▶ **Your goal**: Could you transcribe exactly the lines below, from the line with "This screenshot has width=667, height=520." through the line with "You are a computer-use agent. The image size is (532, 385).", and nothing else, leaving out the pictures?

Data records:
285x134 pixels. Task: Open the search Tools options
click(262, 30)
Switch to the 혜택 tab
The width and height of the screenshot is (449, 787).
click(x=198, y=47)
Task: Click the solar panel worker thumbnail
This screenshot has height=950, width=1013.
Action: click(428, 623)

==

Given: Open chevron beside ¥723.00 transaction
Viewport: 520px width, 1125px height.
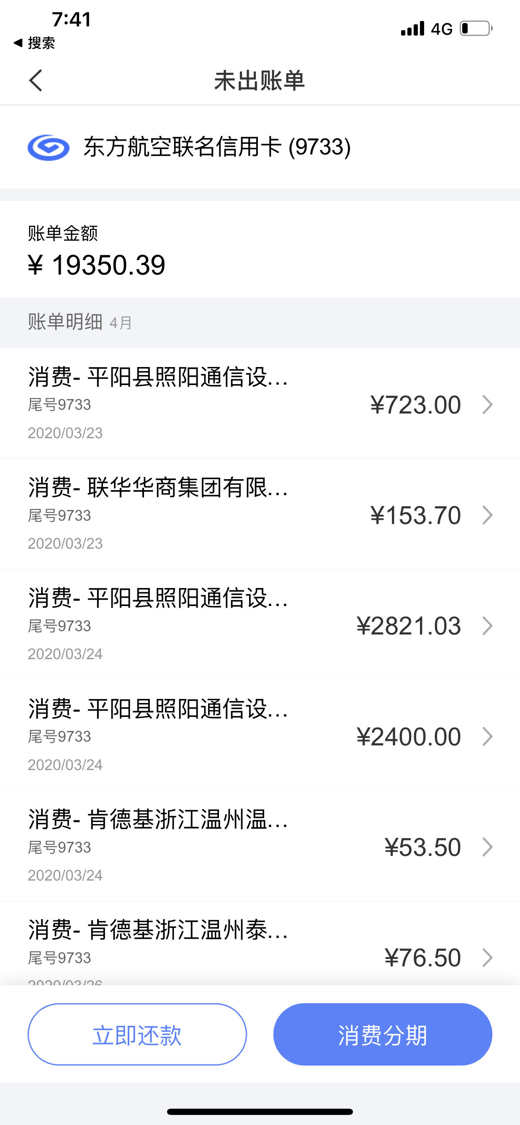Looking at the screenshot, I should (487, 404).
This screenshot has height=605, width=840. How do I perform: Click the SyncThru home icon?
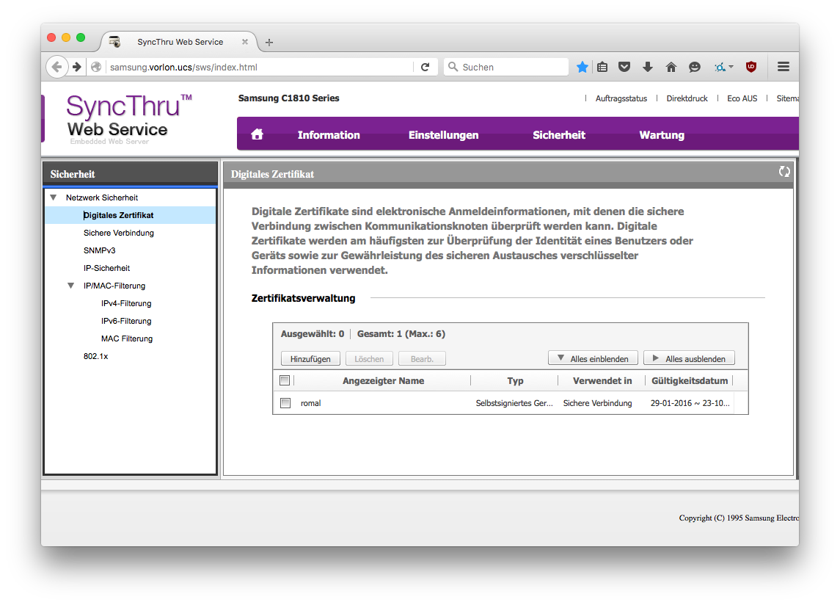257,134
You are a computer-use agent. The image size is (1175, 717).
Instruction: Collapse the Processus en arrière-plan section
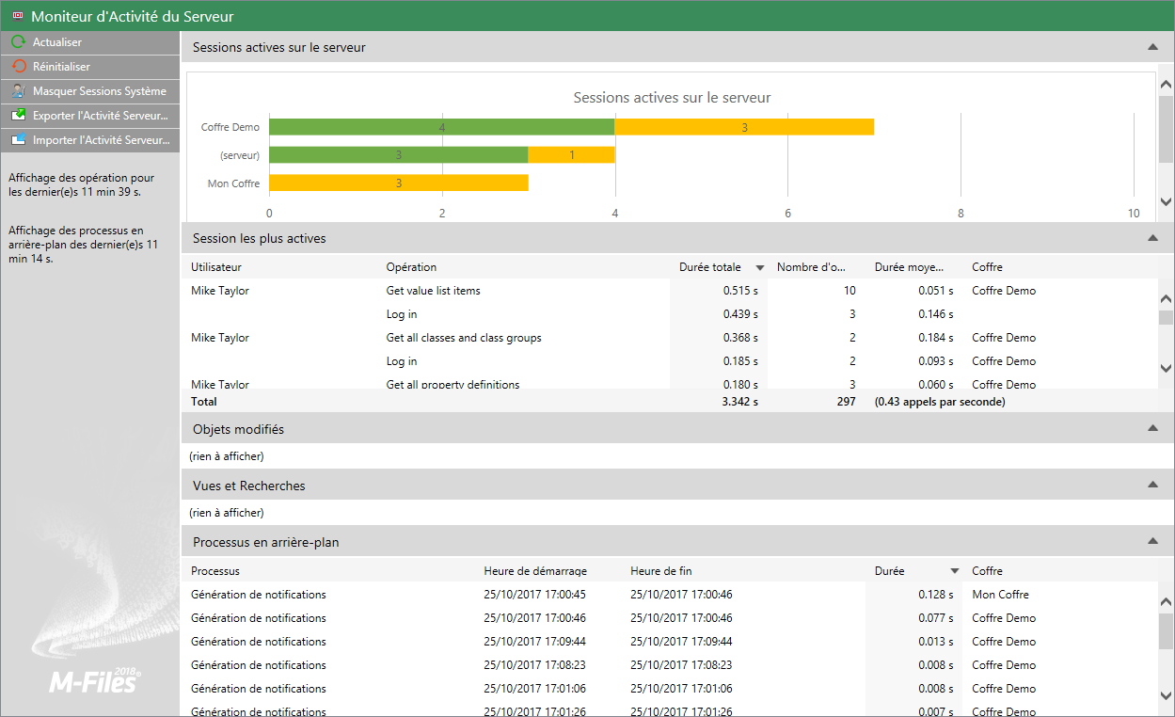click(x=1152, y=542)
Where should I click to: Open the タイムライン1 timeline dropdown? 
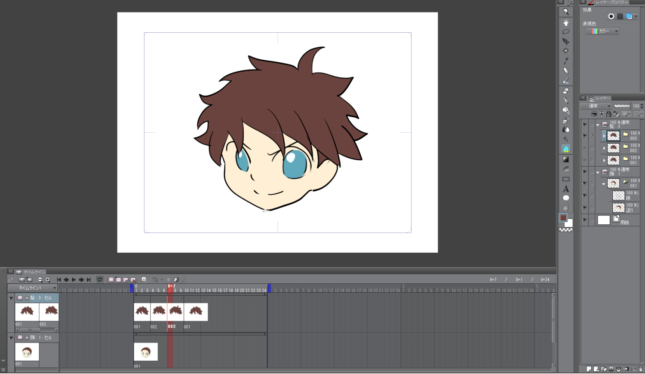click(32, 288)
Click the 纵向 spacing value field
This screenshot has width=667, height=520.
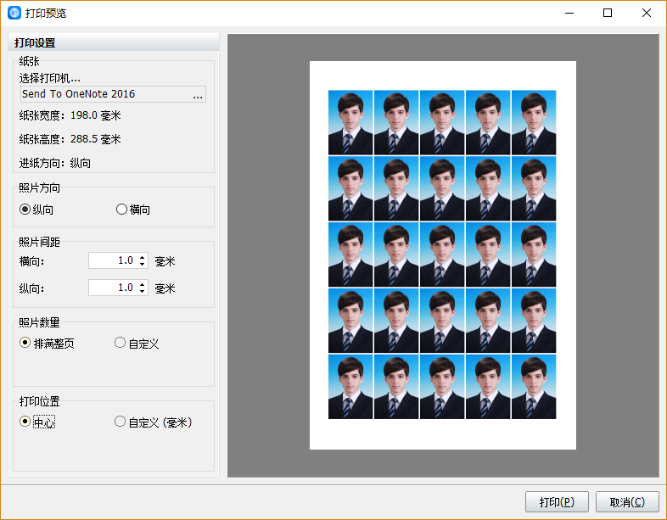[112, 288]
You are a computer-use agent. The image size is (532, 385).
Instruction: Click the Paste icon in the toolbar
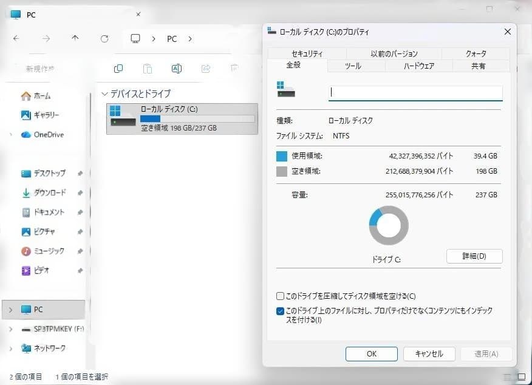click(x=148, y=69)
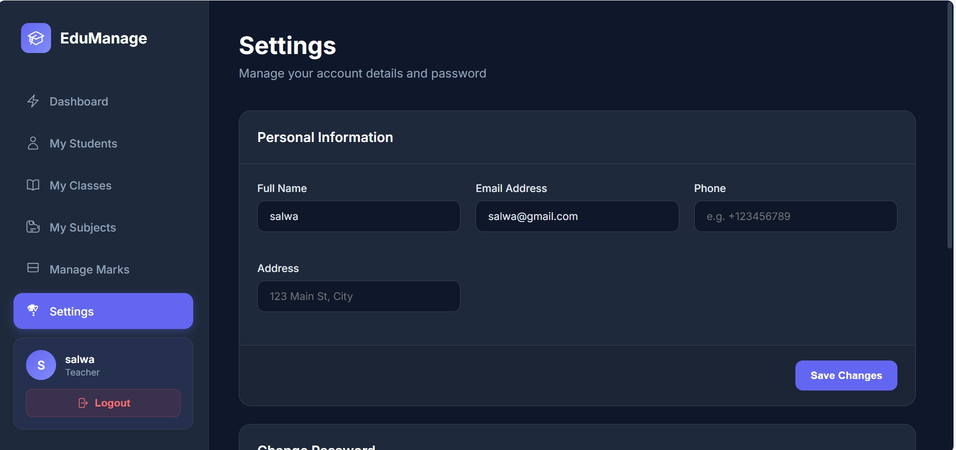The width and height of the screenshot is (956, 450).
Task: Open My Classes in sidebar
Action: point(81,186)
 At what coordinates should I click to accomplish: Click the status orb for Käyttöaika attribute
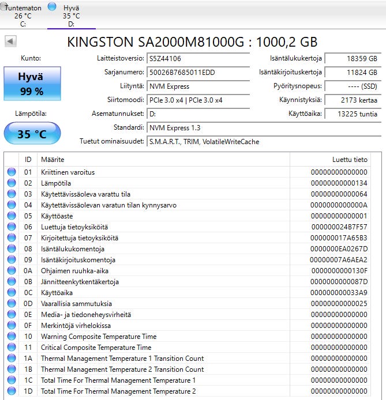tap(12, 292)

---

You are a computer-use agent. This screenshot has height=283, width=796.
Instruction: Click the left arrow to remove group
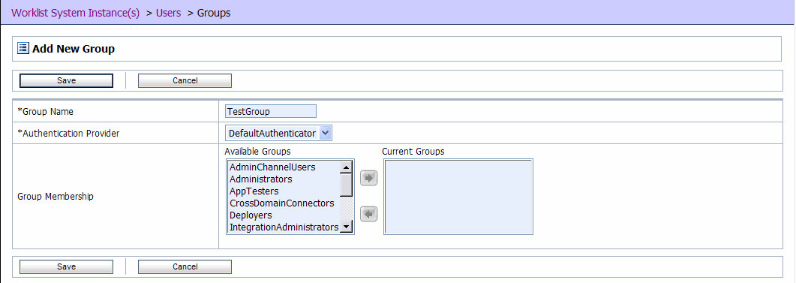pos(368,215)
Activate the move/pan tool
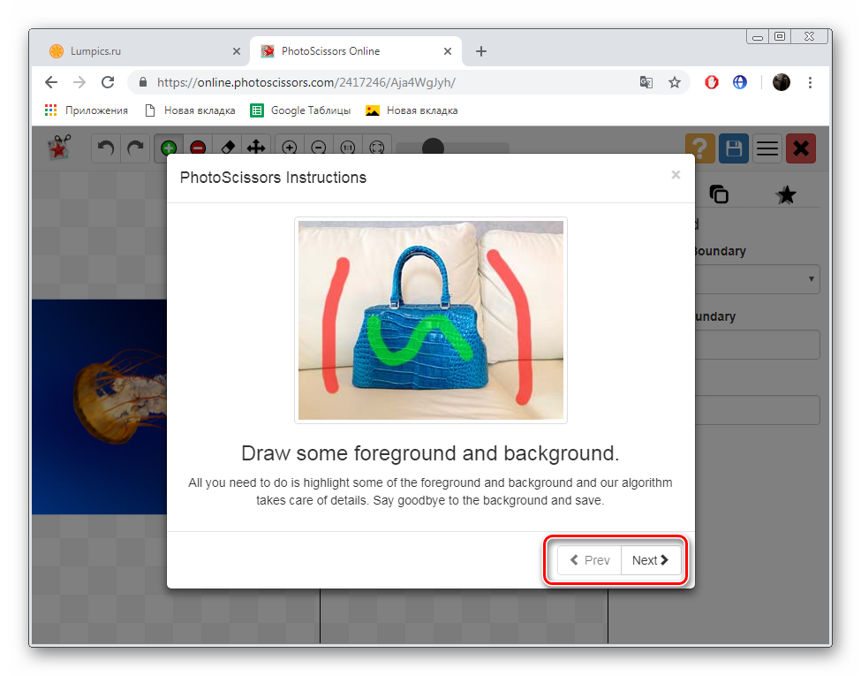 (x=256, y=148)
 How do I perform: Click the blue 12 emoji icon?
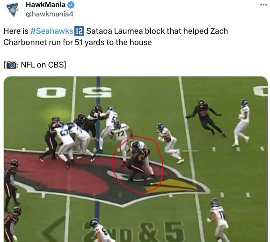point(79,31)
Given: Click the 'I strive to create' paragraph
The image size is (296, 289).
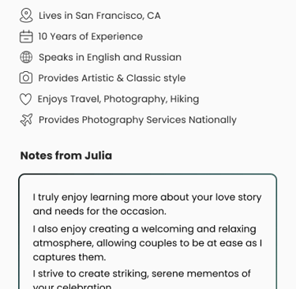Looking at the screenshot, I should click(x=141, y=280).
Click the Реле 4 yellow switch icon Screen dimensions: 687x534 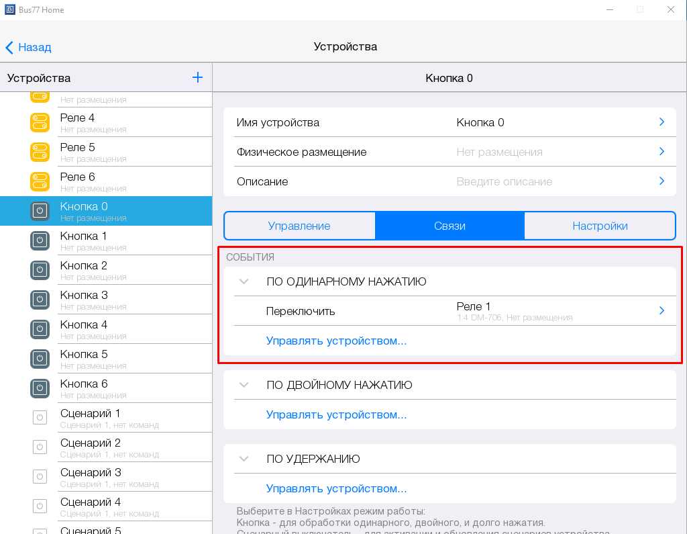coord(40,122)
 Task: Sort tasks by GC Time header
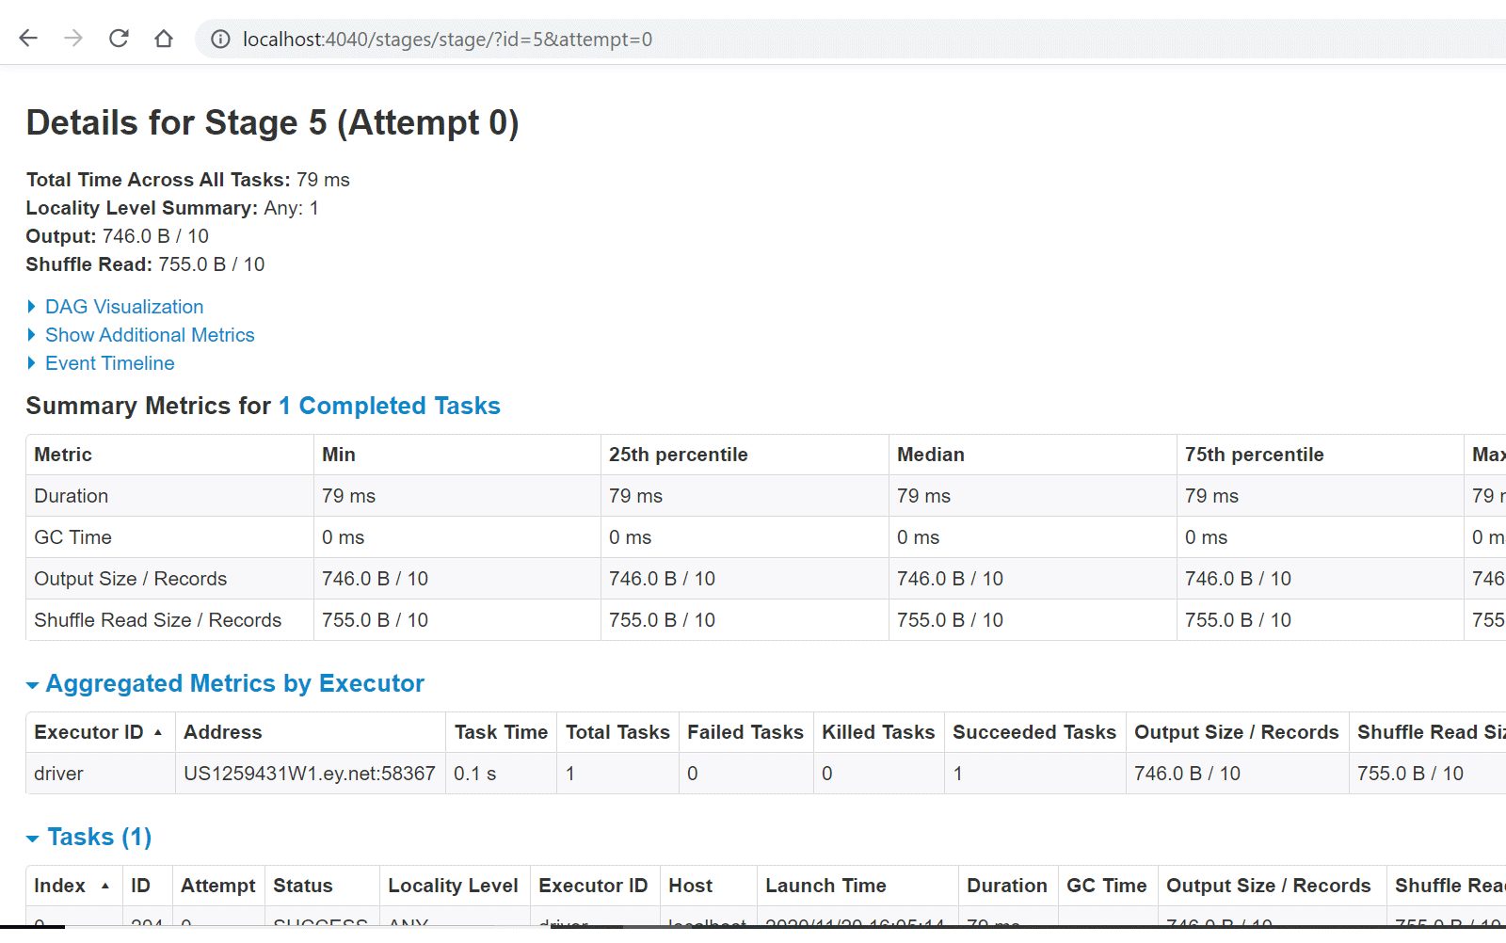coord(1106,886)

▶ **Output for this task**:
This screenshot has width=667, height=520.
[112, 288]
You are a computer-use agent. The image size is (532, 385).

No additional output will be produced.